LETTER OF THE DAY - Manufacturers, follow JPS's lead
THE EDITOR, Sir:The recent news by the Jamaica Public Service Company (JPS) that customers will see a reduction of approximately 8.4 per cent in their November light bill is welcome news for the Jamaican consumer. This pending reduction in electricity bill is made possible because of the fall of world oil prices. The collapse of world oil prices is a result of an oversupply of the community due largely in part that supply from the United States of America unconventional fields is rising faster than global demand. Additionally, increase in output mainly from Saudi Arabia and Kuwait, both members of the Organization of Petroleum Exporting Countries, has contributed to a glut on the market. According to some reports, both Kuwait and Saudi Arabia have indicated an unwillingness to reduce output. It is, therefore, possible to see even further reduction of world oil prices.
While the news from the JPS is most timely, coming just in time for Christmas, we must ask ourselves why it is that the Jamaican consumer is not benefiting more from lower prices of goods and services because of the decrease in world oil prices. Why is it that the Jamaican consumer did not see a reduction in their October light bill? After all, world oil prices have been on the decline for quite some time.
A barrel of oil is at its lowest since October 2010, at around $81 per barrel. Global oil consumption is currently at 90 million barrels daily, driven mainly by demand for transportation fuels.

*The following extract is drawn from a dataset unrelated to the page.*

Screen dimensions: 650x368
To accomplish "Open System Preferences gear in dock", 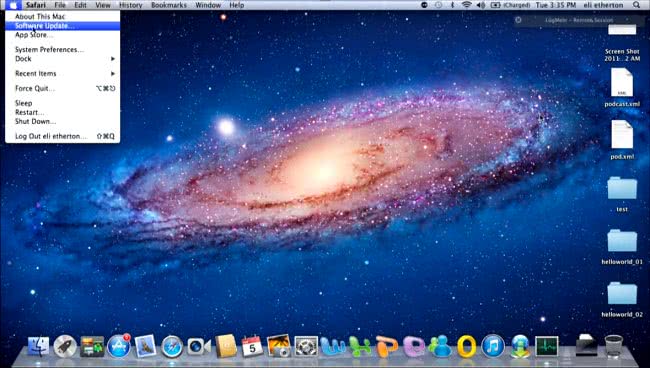I will point(306,346).
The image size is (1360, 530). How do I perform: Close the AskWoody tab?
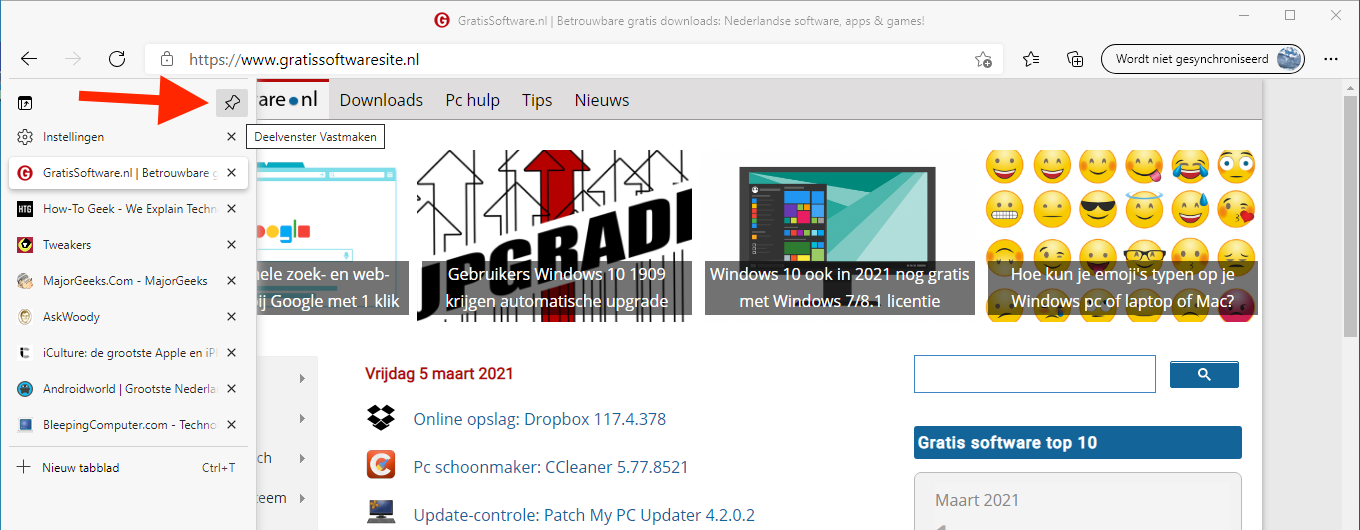231,317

Given the fact that electricity cost plays a major role in Jamaica's manufacturing sector, we should by now be reaping some lower cost, as consumers, as Brent crude oil has been falling over the weeks.
Interestingly, when world oil prices are on the increase, the manufacturing sector does not wait a minute before they pass on to the consumer the higher cost for goods and services.
It is time the Jamaican manufacturers pass on to consumers whatever price reduction accrued from lower world oil prices. This will undoubtedly ease the economic burden on consumers and provide some temporary respite. However, maybe its possible that some manufacturers are instead waiting for the price of oil to increase once again. Let us for once think about the poor consumer instead of the bottom line.